1984: history, politics

jbor jbor at bigpond.com
Sat May 17 18:13:03 CDT 2003


Perceptive review, thanks for putting it up. The central conceit of Orwell's
satiric fantasy in _1984_ is the joyless plight of a petit bourgeois
Englishman living in a surrealistic projection of Stalin's Russia,
transplanted into the future and onto British soil. ( ... Is the wider
contention of the '"homeland" = 9/11 such that Bush is Big Brother' crew
that Pynchon sez or believes that Winston's experience in the society
depicted in the novel in any way resembles life in the USA in 2003? Or that
it does? Mm.)

Sex in _1984_ is something Pynchon picks up on in the Foreword in what seems
like a critically-fashionable way. The paragraphs about sexual desire and
Julia might be worth a closer look.

best


on 18/5/03 5:37 AM, Terrance wrote:

> George Orwell's new novel, Nineteen
> Eighty-Four, is a great work of kinetic art. This may mean that its
> greatness is only immediate, its power for us alone,
> now, in this generation, this decade, this year, that it is doomed to be
> the pawn of
> time. Nevertheless it is probable that no other work of this generation
> has
> made us desire freedom more earnestly or loathe tyranny with such
> fulness. 
> 
> In the excesses of satire one may take a certain comfort. They provide a
> distance from the human condition as we meet it in our daily life
> that preserves our habitual refuge in sloth or blindness or
> self-righteousness. Mr.
> Orwell's earlier book, Animal Farm, is such a work. Its characters are
> animals,
> and its content is therefore fabulous, and its horror, shading into
> comedy,
> remains in the generalized realm of intellect, from which our feelings
> need fear no
> onslaught. But Nineteen Eighty- Four is a work of pure horror, and its
> horror is
> crushingly immediate.
> 
> The motives that seem to have caused the difference
> between these two novels provide an instructive lesson in the operations
> of the
> literary imagination. Animal Farm was, for all its ingenuity, a rather
> mechanical
> allegory; it was an expression of Mr. Orwell's moral and intellectual
> indignation before
> the concept of totalitarianism as localized in Russia. It was also bare
> and somewhat cold and, without being really very funny, undid its
> potential
> gravity and the very gravity of its subject, through its comic devices.
> Nineteen
> Eighty-Four is likewise an expression of Mr.
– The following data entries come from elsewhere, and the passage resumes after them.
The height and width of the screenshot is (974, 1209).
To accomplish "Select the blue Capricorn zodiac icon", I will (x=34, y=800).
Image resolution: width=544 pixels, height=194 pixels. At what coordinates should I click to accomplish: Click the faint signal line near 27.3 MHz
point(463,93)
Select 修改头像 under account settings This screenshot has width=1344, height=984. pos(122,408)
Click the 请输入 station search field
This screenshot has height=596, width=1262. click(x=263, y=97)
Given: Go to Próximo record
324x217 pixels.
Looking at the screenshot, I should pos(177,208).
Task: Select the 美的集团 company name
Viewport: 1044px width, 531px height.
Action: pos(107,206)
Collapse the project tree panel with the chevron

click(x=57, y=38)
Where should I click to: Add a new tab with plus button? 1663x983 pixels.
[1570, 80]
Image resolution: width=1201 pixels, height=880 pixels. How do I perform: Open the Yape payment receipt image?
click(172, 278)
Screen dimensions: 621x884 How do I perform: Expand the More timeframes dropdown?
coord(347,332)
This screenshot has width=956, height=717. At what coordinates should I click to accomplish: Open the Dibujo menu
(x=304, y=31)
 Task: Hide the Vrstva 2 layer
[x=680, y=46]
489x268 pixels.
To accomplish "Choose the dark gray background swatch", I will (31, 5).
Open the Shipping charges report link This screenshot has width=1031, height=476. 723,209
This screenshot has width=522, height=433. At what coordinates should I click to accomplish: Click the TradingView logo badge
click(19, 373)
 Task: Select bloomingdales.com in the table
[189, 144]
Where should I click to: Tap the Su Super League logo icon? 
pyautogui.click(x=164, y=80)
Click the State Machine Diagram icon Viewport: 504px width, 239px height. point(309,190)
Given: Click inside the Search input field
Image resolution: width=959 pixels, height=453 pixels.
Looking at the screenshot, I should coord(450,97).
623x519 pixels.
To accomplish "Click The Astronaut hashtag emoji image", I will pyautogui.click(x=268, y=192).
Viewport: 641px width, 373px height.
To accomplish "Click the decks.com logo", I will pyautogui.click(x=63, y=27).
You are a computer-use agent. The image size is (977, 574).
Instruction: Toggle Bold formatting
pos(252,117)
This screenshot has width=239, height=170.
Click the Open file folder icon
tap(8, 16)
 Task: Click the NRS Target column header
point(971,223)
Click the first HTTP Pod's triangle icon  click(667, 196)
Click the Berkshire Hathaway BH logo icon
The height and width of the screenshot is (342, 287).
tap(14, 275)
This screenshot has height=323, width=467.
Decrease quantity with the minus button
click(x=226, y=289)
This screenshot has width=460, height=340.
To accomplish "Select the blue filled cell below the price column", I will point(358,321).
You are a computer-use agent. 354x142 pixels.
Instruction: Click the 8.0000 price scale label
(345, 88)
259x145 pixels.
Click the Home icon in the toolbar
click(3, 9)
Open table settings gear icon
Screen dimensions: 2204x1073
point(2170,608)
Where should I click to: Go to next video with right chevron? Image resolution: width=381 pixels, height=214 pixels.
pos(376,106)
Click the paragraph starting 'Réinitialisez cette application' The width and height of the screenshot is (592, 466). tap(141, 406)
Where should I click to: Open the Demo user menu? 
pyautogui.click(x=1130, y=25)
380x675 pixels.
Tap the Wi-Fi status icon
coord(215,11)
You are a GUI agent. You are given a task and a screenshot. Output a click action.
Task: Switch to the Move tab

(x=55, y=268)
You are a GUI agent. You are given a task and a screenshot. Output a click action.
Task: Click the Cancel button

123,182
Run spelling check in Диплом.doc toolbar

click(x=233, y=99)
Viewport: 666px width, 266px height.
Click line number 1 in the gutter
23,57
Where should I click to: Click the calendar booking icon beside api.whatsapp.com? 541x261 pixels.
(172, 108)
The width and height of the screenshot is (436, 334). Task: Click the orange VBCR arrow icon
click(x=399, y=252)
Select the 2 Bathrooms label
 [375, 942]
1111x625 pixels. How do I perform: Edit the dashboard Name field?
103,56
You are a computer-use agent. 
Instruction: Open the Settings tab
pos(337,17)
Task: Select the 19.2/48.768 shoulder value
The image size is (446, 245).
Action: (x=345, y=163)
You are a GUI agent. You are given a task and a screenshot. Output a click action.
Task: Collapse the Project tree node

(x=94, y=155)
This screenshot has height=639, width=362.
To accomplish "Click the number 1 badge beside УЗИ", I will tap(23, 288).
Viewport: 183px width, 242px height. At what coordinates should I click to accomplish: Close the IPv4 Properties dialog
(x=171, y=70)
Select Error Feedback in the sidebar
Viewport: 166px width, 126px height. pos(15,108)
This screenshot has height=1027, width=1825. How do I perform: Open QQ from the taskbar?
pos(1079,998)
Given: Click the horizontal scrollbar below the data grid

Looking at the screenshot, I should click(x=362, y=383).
Orwell's moral and
> intellectual
> indignation before the concept of totalitarianism, but it is not only
> that. 
> 
> It is also--and this is no doubt the hurdle over which
> many loyal liberals will stumble--it is also an expression of Mr.
> Orwell's
> irritation at many facets of British socialism, and most particularly,
> trivial as this may seeem, at the drab gray pall that life in Britain
> today has drawn across the civilized amenities of life before the war.
> 
> Mark Schorer, "An Indignant and Prophetic Novel," in The New
> York Times Book Review, June 12, 1949, pp. 1, 16.